• Your objective: Nothing but the lines from the one with "Task: Download the" through the end of the data should be set down, each exactly as written, and no picture should be included.
▬▬▬▬▬▬
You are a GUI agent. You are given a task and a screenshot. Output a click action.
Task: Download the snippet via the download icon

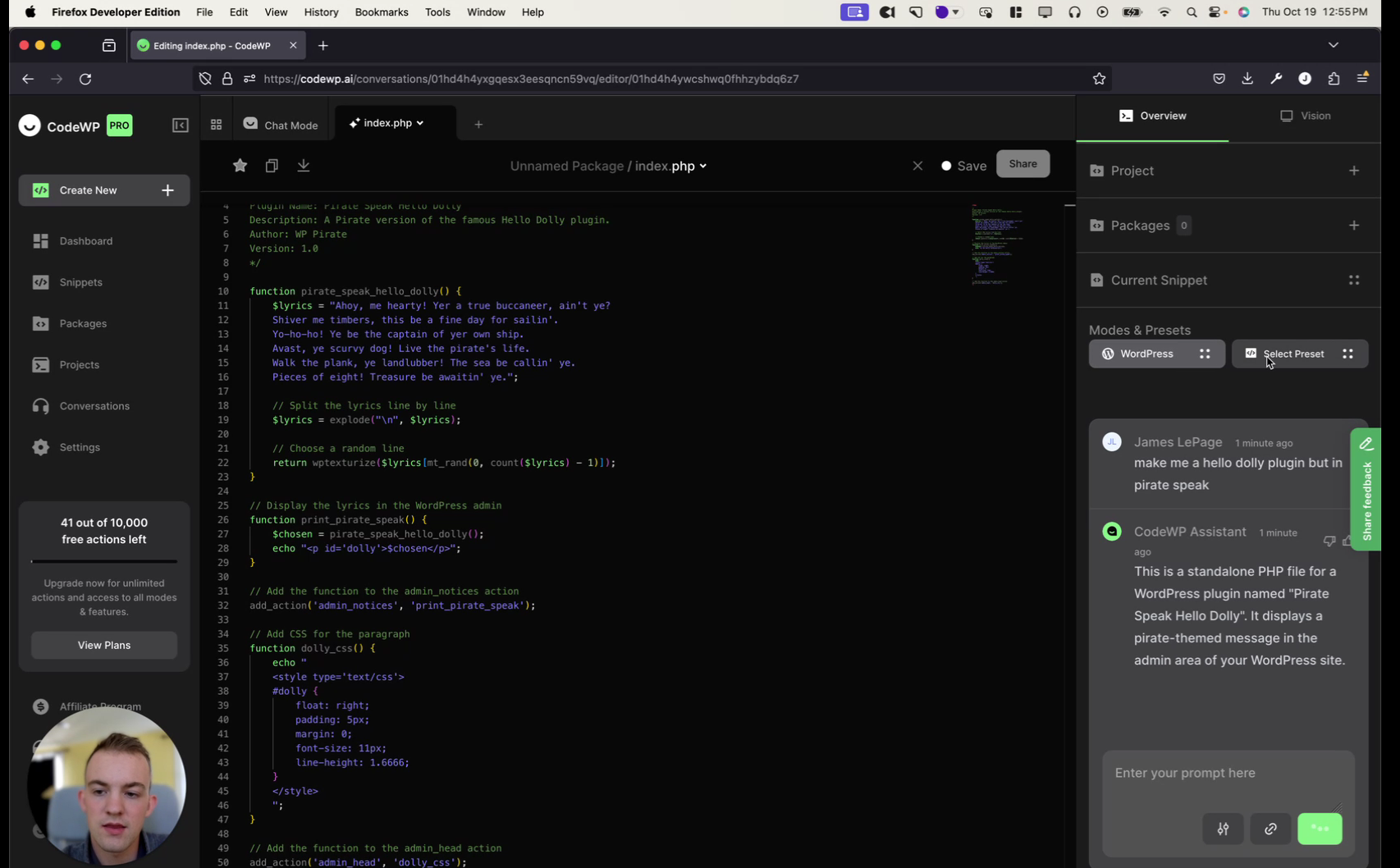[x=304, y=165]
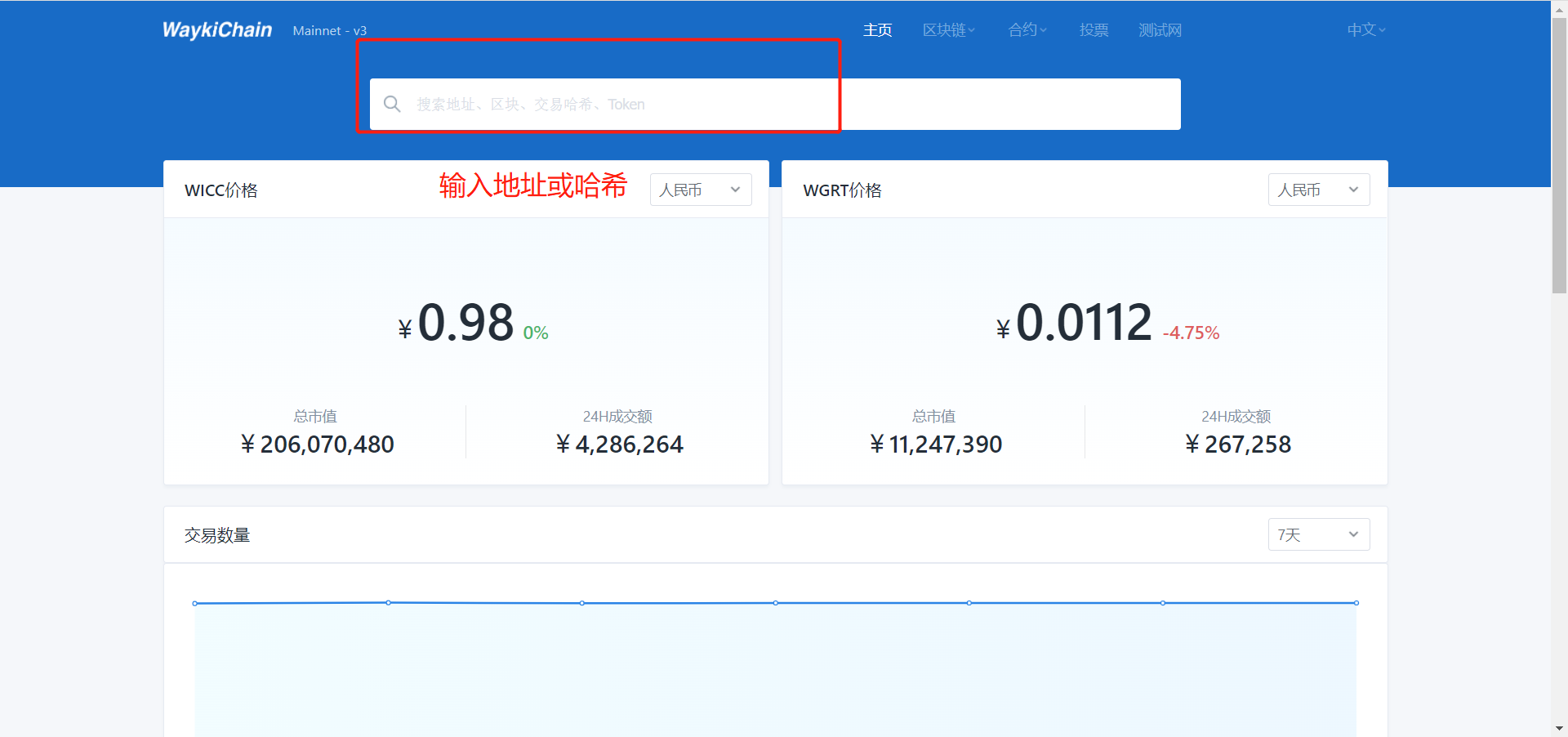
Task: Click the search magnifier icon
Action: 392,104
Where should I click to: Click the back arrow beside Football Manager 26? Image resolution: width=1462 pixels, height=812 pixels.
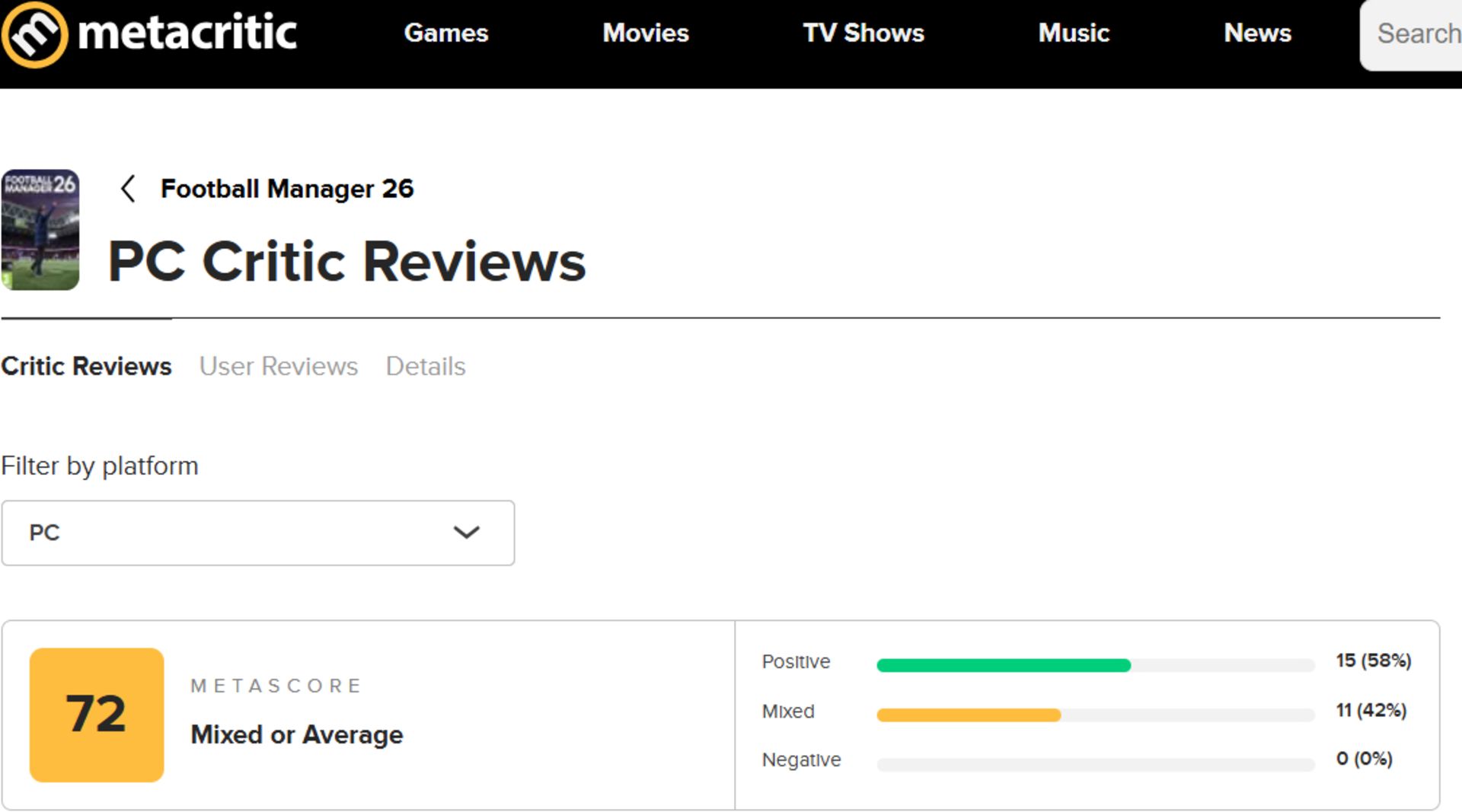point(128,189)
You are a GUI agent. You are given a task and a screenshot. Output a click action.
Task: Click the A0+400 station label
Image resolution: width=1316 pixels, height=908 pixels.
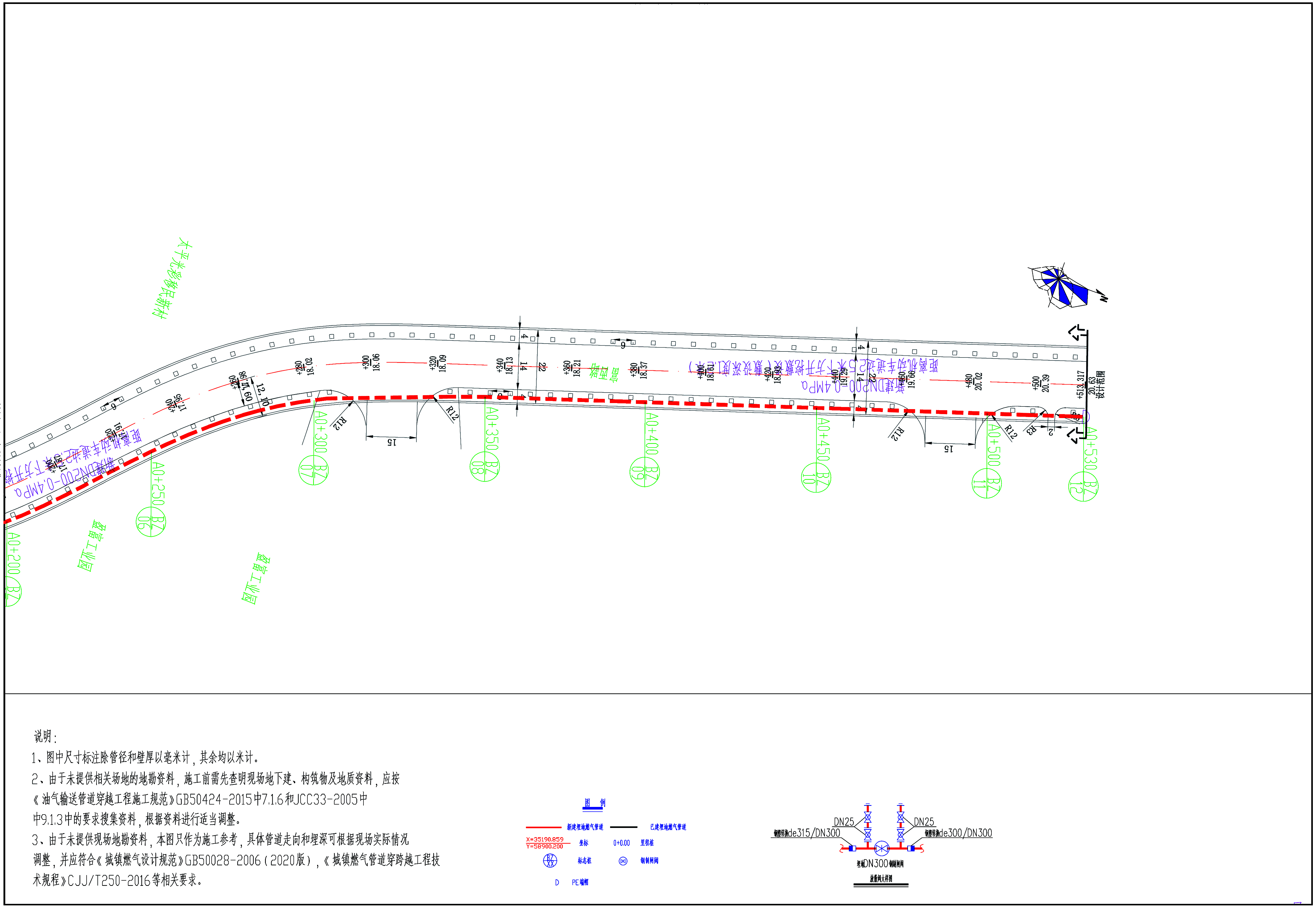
▬▬▬▬▬▬
• Task result:
Task: Download the snippet via the download icon

[x=304, y=165]
Task: Click the search magnifier icon
Action: 392,104
Where should I click to: Click the back arrow beside Football Manager 26? Image resolution: width=1462 pixels, height=812 pixels.
point(128,189)
You are a GUI agent. You are given a task and a screenshot. Output a click action.
Task: Click the A0+400 station label
Image resolution: width=1316 pixels, height=908 pixels.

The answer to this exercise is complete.